[What to produce] Put every line of the entries below into a numbered list, from the line containing "How do I perform: Click the Tray2" down to the line containing "[x=1097, y=113]", with both of those lines included and blank lines left out.

[Task material]
____

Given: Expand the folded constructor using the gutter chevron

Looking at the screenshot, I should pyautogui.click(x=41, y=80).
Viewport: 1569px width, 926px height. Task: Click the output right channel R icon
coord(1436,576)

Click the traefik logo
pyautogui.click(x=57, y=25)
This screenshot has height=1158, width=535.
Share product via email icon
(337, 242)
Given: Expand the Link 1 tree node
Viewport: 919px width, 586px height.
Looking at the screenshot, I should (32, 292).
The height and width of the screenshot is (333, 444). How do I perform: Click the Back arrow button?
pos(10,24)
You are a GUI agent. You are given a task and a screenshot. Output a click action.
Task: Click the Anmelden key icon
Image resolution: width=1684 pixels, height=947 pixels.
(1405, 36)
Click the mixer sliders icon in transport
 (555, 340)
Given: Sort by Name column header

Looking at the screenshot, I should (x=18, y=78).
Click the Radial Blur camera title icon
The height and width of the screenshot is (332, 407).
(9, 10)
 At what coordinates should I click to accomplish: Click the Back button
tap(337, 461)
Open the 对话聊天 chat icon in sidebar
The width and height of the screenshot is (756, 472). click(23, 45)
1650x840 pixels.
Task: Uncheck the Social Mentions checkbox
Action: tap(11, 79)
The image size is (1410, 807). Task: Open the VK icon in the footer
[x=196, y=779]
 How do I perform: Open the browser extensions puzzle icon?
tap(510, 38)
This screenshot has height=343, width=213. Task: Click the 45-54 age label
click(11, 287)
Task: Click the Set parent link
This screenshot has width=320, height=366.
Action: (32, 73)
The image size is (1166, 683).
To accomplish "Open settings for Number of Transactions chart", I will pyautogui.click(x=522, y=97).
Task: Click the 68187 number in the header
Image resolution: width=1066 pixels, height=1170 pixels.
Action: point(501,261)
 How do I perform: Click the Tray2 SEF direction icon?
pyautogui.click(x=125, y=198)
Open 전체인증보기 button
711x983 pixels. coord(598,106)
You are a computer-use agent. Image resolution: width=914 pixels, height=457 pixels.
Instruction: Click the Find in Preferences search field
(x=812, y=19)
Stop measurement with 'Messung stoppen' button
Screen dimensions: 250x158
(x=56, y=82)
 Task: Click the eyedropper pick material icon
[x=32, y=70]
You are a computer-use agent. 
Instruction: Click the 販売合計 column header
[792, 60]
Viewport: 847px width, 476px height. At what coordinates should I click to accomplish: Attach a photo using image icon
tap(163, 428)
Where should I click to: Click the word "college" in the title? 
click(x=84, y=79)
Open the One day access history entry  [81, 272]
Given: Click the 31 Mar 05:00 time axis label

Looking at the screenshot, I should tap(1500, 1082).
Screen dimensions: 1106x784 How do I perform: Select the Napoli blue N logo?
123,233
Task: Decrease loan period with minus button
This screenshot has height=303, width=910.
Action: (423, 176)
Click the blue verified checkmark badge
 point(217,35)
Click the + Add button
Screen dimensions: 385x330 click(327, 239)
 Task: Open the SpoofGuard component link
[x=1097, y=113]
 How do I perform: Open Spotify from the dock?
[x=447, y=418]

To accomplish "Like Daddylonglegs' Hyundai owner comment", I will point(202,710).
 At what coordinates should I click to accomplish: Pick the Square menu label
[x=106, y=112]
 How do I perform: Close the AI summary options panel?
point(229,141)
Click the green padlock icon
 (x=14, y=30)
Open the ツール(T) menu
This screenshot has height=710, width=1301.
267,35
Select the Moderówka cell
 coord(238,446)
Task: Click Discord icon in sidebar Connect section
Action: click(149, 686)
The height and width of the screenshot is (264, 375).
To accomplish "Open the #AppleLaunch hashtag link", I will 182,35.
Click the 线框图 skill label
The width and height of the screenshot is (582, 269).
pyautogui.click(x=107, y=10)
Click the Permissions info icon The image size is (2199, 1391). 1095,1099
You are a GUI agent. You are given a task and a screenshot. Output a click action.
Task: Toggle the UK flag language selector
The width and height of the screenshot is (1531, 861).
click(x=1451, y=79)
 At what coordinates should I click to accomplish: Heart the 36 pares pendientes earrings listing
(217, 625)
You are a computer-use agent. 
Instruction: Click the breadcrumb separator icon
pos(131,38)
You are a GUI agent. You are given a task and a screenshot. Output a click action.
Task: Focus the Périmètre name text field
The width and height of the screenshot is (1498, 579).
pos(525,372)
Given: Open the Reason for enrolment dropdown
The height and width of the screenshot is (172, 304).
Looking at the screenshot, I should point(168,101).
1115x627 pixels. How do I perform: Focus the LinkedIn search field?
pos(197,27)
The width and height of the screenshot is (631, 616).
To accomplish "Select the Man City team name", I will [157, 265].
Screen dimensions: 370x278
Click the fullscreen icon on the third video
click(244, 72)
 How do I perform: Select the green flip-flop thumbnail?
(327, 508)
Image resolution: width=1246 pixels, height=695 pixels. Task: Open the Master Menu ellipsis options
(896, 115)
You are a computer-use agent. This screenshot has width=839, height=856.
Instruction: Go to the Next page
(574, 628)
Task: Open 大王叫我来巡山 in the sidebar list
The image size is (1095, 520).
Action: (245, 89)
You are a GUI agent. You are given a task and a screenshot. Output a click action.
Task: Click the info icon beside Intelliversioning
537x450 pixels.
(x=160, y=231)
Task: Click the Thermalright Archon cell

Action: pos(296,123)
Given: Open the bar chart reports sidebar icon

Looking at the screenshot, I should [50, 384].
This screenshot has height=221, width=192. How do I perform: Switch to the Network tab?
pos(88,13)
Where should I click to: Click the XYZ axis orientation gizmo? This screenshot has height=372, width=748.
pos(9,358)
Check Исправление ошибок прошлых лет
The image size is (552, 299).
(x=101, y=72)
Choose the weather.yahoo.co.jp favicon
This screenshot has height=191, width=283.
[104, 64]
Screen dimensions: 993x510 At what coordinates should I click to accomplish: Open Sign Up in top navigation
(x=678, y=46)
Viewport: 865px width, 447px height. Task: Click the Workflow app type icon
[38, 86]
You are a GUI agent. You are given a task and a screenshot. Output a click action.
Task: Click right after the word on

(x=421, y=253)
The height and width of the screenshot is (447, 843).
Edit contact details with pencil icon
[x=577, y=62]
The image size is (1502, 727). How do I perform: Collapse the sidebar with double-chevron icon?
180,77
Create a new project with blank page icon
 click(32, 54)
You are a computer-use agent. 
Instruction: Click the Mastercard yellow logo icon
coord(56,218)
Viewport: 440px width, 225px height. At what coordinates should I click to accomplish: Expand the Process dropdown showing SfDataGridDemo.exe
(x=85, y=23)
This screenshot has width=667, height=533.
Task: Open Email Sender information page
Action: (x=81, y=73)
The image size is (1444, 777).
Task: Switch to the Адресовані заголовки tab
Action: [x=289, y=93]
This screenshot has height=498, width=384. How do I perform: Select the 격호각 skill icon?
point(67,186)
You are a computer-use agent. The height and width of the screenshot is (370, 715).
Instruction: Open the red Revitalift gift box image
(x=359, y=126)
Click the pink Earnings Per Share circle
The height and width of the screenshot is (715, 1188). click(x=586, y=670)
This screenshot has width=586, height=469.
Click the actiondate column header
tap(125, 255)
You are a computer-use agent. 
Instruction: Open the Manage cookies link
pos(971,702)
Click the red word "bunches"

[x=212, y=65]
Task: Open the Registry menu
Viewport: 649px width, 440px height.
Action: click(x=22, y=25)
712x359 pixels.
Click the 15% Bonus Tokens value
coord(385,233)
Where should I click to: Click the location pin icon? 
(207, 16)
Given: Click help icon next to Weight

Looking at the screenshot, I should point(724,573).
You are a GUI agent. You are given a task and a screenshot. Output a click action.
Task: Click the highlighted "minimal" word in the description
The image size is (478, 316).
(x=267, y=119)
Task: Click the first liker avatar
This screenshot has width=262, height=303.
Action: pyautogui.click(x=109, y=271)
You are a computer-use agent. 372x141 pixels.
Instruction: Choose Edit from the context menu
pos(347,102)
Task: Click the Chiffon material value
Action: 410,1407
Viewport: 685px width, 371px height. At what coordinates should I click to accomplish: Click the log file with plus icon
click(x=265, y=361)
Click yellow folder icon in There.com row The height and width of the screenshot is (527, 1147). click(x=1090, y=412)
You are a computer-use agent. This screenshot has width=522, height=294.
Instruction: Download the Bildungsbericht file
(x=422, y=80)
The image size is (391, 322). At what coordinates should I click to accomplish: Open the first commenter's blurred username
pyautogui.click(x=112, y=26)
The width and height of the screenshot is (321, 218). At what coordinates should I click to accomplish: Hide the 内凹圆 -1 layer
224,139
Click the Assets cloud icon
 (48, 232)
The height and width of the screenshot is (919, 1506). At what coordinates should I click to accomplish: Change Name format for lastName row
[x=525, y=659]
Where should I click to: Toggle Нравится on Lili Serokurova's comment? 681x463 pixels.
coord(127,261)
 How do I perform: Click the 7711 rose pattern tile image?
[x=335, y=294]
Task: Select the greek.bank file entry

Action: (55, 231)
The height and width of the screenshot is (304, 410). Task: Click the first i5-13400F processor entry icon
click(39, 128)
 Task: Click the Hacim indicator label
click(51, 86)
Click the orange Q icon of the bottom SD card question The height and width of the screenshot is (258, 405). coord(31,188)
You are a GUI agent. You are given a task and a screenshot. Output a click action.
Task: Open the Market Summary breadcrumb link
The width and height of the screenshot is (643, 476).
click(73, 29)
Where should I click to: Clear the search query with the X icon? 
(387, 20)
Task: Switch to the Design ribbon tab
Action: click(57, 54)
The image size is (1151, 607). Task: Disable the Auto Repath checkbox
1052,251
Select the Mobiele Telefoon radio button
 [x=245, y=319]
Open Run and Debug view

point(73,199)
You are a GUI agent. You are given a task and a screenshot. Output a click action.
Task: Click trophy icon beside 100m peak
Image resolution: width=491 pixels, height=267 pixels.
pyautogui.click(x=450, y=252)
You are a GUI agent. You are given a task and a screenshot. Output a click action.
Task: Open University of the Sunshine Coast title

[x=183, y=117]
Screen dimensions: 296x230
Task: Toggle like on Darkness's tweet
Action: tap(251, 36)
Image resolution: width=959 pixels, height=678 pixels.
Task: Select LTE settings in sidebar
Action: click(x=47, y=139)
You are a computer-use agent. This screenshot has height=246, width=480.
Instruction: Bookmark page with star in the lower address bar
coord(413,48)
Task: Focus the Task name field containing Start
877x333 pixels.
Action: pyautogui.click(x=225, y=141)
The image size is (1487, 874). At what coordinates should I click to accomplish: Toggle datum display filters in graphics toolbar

____

[Worked solution]
1.  How do I perform: Click the Tray2 SEF direction icon?
2. pyautogui.click(x=125, y=198)
3. Open 전체인증보기 button
4. 711x983 pixels. coord(598,106)
5. You are a computer-use agent. Image resolution: width=914 pixels, height=457 pixels.
6. Instruction: Click the Find in Preferences search field
7. (x=812, y=19)
8. Stop measurement with 'Messung stoppen' button
9. Screen dimensions: 250x158
10. (x=56, y=82)
11.  Task: Click the eyedropper pick material icon
12. [x=32, y=70]
13. You are a computer-use agent. 
14. Instruction: Click the 販売合計 column header
15. [792, 60]
16. Viewport: 847px width, 476px height. At what coordinates should I click to accomplish: Attach a photo using image icon
17. tap(163, 428)
18. Where should I click to: Click the word "college" in the title? 
19. click(x=84, y=79)
20. Open the One day access history entry  [81, 272]
21. Given: Click the 31 Mar 05:00 time axis label
22. Looking at the screenshot, I should tap(1500, 1082).
23. Screen dimensions: 1106x784 How do I perform: Select the Napoli blue N logo?
24. 123,233
25. Task: Decrease loan period with minus button
26. This screenshot has height=303, width=910.
27. Action: (423, 176)
28. Click the blue verified checkmark badge
29.  point(217,35)
30. Click the + Add button
31. Screen dimensions: 385x330 click(327, 239)
32.  Task: Open the SpoofGuard component link
33. [x=1097, y=113]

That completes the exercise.